Why Do Nurses Become Legal Nurse Consultants?
Category: Legal Nurse
Author: Georgina Tyburski
Posted: Friday - July 15, 2022
Legal nurse consulting is one of the newest yet fastest-growing nursing specialties. In the 1980s, nurse expert witnesses were increasingly called into the courtroom as medical malpractice litigation rose throughout the United States. Attorneys discovered that these nurses were incredibly helpful when reviewing voluminous amounts of medical records and explaining topics with which someone outside of the medical field would not necessarily be familiar. In 1989, several nurses joined together to find the American Association of Legal Nurse Consultants, and the title of “Legal Nurse Consultant” (LNC) became more widely known.
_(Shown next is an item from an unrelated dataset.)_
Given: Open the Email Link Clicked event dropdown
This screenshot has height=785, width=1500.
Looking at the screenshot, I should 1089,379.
Registered nurses are generally drawn to legal consulting for two reasons: career flexibility and a passion for quality patient care.
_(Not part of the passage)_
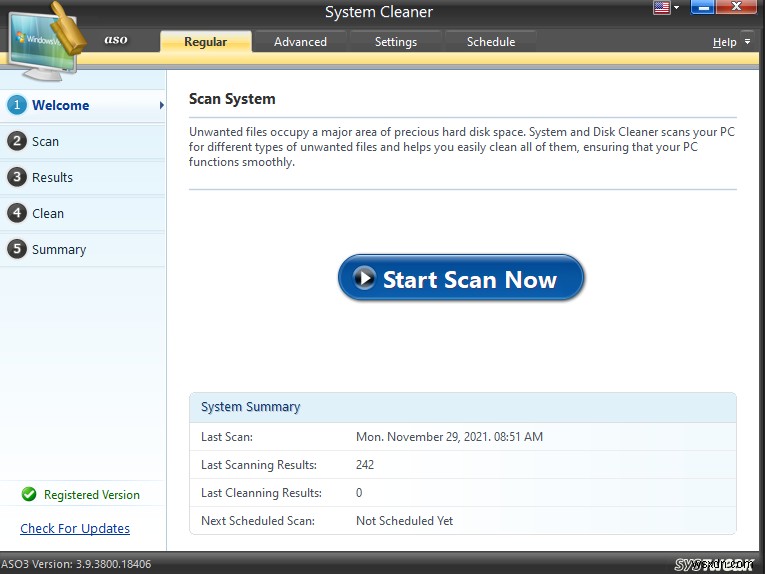Click the number 4 Clean step icon
This screenshot has width=765, height=574.
pyautogui.click(x=16, y=213)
The draw of career flexibility is easy to understand, as few specialties offer as much flexibility in schedule and salary as legal nurse consulting. LNCs can work in a law office, for large medical or industrial companies, or from home as independent contractors. They can work weekdays, weekends, evenings, full-time, or part-time on their days off from another job. Especially if working for a law office or another company, the schedule often follows a regular 9-5 which, for a nurse coming from 12-hour shifts at the bedside with rotating weekends and holidays, can be a welcome change of pace.
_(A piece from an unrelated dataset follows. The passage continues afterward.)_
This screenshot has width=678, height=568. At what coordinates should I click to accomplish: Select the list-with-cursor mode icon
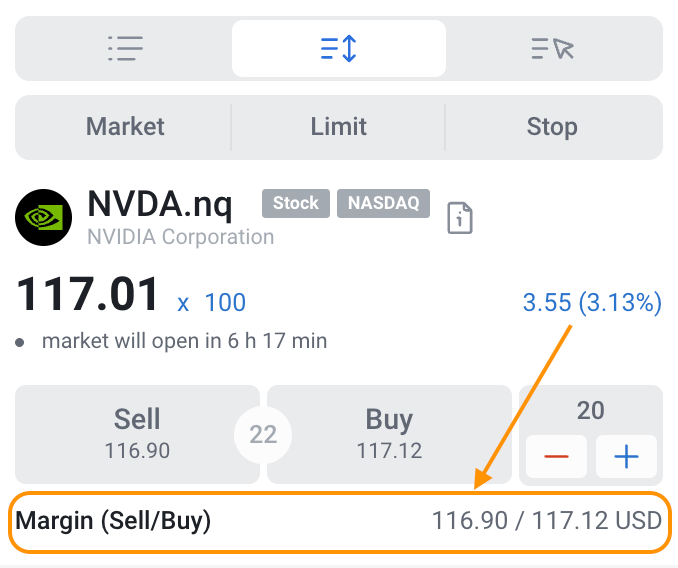tap(552, 48)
It may be surprising that a passion for quality patient care would draw a nurse away from the bedside. However, most nurses with this fiery drive are fully committed to not only improving patient care but improving the entire healthcare system. LNCs are in a unique position to raise awareness of systems and processes that no longer work and that require transformation. On a personal level, LNCs can help bring closure to suffering patients and families while sparking change within an institution to ensure that an error is never made again. More often than not, LNCs who are passionate about patient care enjoy providing education and are incredibly detail-oriented, a vital quality in this specialty field. Education is at the core of all medical interactions, and all new nurses quickly learn to translate complicated medical terminology into plain language for patients. LNCs experience educating a completely new audience outside of standard patient-family interactions while performing detailed medical research to expand their knowledge.
Becoming an LNC requires dedication and innovation. Whatever the initial attraction, the nurse that chooses this specialty and pursues it relentlessly will be able to craft any type of work-life they desire.